**What is required**
Return the data below exactly, but only from the line containing "Lage (33, 39)" through the line containing "Wasserprojekte Stadtwerke Waiblingen", with both of those lines included.

*** Provided information ***

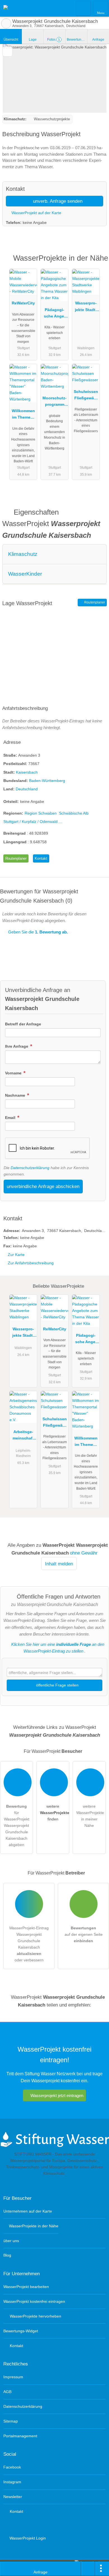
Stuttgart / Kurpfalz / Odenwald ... (32, 821)
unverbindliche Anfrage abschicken (43, 1186)
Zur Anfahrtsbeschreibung (31, 1263)
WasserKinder (25, 574)
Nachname (15, 1095)
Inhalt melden (59, 1563)
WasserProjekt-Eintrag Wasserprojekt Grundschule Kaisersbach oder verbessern (29, 1944)
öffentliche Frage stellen (57, 1685)
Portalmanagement (20, 2436)
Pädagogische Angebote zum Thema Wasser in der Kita (54, 314)
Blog (7, 2255)
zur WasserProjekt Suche (6, 23)
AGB (7, 2391)
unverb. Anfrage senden (57, 201)
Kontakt (41, 858)
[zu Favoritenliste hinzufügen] (7, 51)
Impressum (13, 2377)
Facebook (12, 2467)
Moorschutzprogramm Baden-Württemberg (54, 402)
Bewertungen (77, 39)
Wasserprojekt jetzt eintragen (56, 2095)
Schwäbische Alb (74, 813)
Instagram (12, 2482)
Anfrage (98, 39)
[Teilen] (88, 2569)
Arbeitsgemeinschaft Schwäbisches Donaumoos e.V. (23, 1436)
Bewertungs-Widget (20, 2331)
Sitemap (10, 2421)
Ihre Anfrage (17, 1046)
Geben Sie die (37, 932)
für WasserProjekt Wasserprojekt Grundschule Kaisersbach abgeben (16, 1825)
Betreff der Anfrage (23, 1024)
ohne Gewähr (84, 1553)
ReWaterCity (23, 303)
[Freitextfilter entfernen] (83, 8)
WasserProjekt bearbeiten (26, 2286)
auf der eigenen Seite (84, 1934)
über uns (11, 2240)
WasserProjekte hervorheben (35, 2316)
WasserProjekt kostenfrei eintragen (34, 2301)
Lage (33, 39)
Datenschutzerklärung (30, 1167)
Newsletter (12, 2496)
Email (10, 1117)
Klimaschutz (22, 554)
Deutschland (27, 789)
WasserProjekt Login (27, 2538)
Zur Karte (16, 1254)
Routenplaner (94, 602)
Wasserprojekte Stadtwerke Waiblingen (86, 307)
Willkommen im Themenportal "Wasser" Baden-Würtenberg (23, 415)
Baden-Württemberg (47, 780)
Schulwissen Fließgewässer (86, 396)
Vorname (14, 1073)
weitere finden (54, 1812)
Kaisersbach (27, 772)
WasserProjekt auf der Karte (35, 213)
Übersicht (11, 39)
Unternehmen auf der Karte (27, 2211)
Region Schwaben (41, 813)
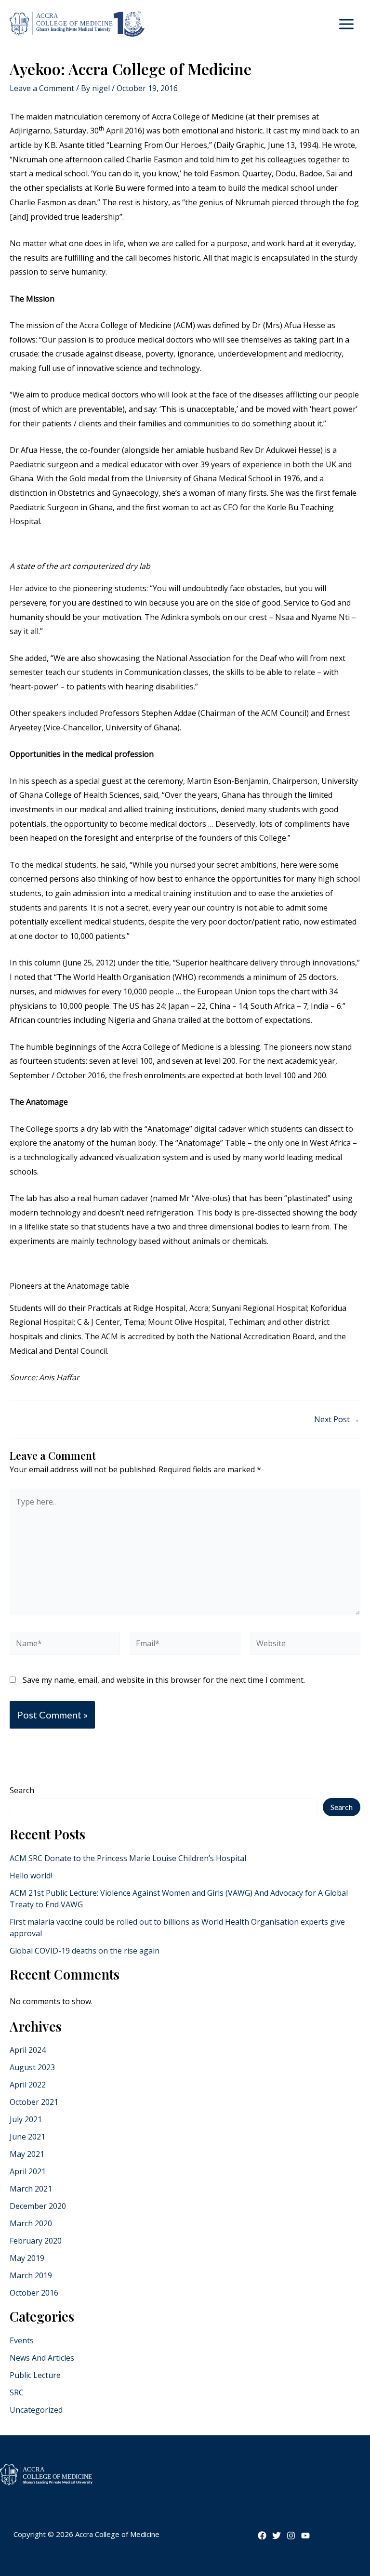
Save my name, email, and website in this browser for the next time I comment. (164, 1680)
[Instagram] (291, 2535)
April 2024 (28, 2050)
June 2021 (27, 2136)
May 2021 (27, 2154)
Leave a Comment (42, 88)
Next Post (336, 1419)
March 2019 (31, 2275)
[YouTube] (305, 2535)
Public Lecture (35, 2375)
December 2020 (38, 2206)
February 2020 (36, 2240)
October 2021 (34, 2102)
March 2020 (31, 2223)
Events (22, 2340)
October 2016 (34, 2292)
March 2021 (31, 2188)
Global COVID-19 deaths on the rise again (84, 1950)
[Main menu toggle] (346, 24)
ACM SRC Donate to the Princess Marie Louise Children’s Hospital (128, 1858)
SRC (17, 2392)
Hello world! (31, 1875)
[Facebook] (262, 2535)
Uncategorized (36, 2409)
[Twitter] (276, 2535)
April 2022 (28, 2084)
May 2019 (27, 2258)
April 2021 (28, 2171)
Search (22, 1790)
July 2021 (26, 2119)
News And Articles (42, 2357)
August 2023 (32, 2067)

***

**Result**
Lage (33, 39)
Datenschutzerklärung (30, 1167)
Newsletter (12, 2496)
Email (10, 1117)
Klimaschutz (22, 554)
Deutschland (27, 789)
WasserProjekt Login (27, 2538)
Zur Karte (16, 1254)
Routenplaner (94, 602)
Wasserprojekte Stadtwerke Waiblingen (86, 307)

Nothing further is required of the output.